Once the struggling rider was able to get his bike going, she said he then stopped because he saw his buddies drive by in a white four-door Chevy truck.
"He said, 'Somebody just stole my bike. Give me a gun,' " she said.
She added that she then ran into her house to call 911 and later heard four gunshots.
A half-mile away from the gray home, a silver Dodge Durango was parked off a side road, and witnesses at the scene say it had been stopped on suspicion of being involved in a felony, and there were three to four men inside. As of late Saturday afternoon, a buck knife lay in the gravel in front of the vacated truck, which had two of its doors still open and nearly a full bottle of Dr. Pepper lying on the road next to the passenger side.
The woman witness said she saw red-shirted, black-vested men in the Durango.
Earlier in the morning, at about 9:30 a.m., the woman said she had taken a walk past the gray house and described it as calm. But she saw bikers riding in and out at the intersection of Road 4 North and Yuma who were not wearing gang-affiliated motorcycle jackets.
"If there was a rival gang, it slipped in real quiet," she said.
A longtime resident on Pheasant Place, who also did not give his name, said he could hear motorcycles going "pretty fast" up and down Yuma Drive late Saturday morning. He said some of the bikers went toward the gray house. Moments later, he heard multiple gunshots from handguns.
From a distance, the witness said he could see that one man had gotten shot "in the gut." He added that two men on motorcycles later took off on foot while other bikers rode north on Yuma.
The witness said he heard several rounds of gunshots over a two- to three-minute period. Police later told him to stay inside his house.
"I thought people were in the house, but there were just motorcycle people," he said. "So many rounds were fired, it was unbelievable. It sounded like handguns - pow, pow, pow."

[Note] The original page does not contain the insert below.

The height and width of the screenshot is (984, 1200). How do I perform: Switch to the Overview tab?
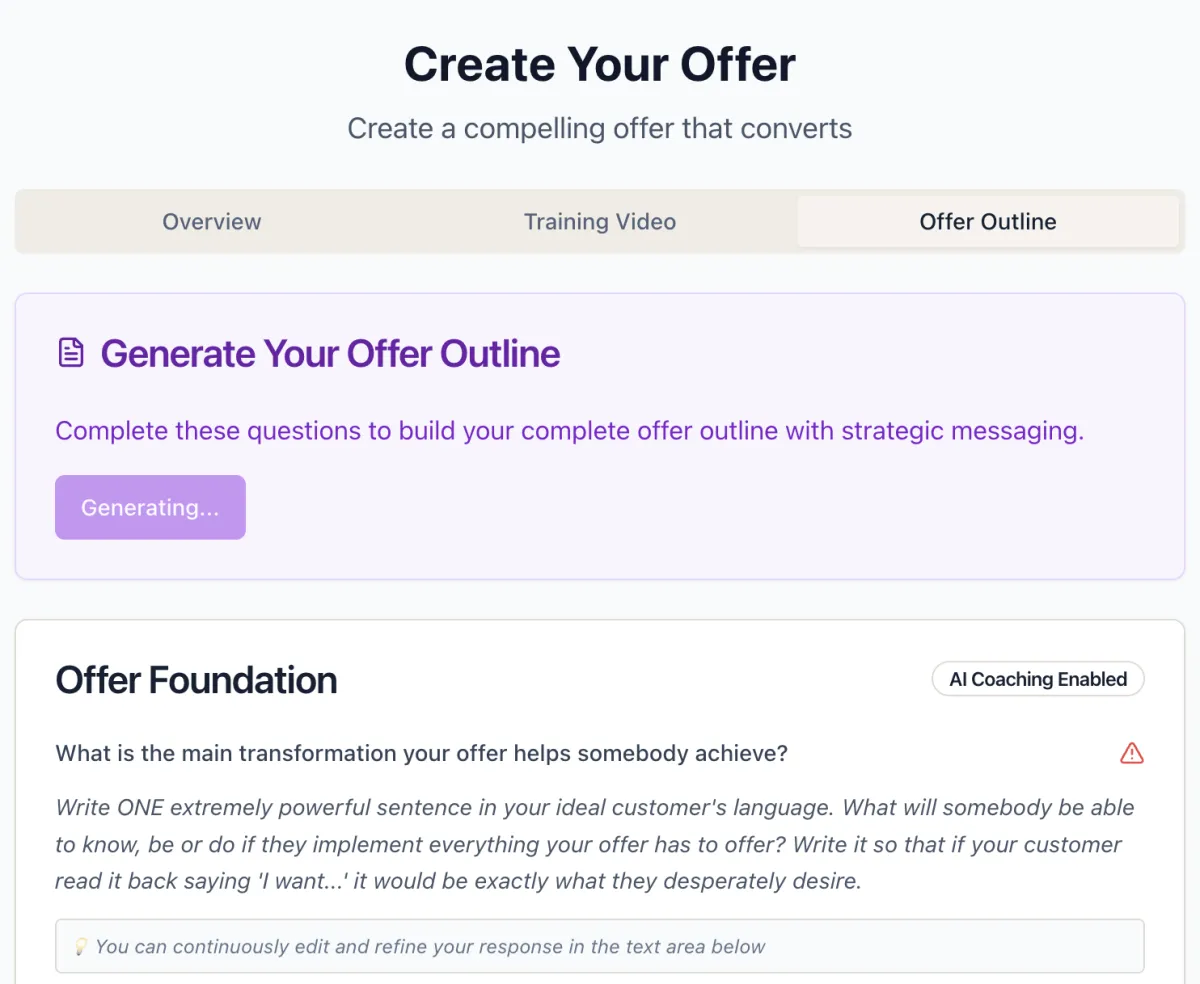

The man said he thinks the Hells Angels got into a fight with another group of riders that he did not recognize.
Another longtime resident in the neighborhood, a man who also did not to give his name, said the Hells Angels had a presence at the gray house dating back to the late 1990s and would throw parties.
But he added that for the past five years, the home and the neighborhood had been quiet - until Saturday. The female witness concurred, saying that an older man on oxygen was living there and had spoken to her often.
In December, a DPS spokesman said an ongoing power struggle in northwestern Arizona between the Vagos and Hells Angels motorcycle clubs has led to a series of violent assaults. It is unclear whether this incident is related to those.
D'Evelyn said YCSO expects to release more information about Saturday's incident sometime today.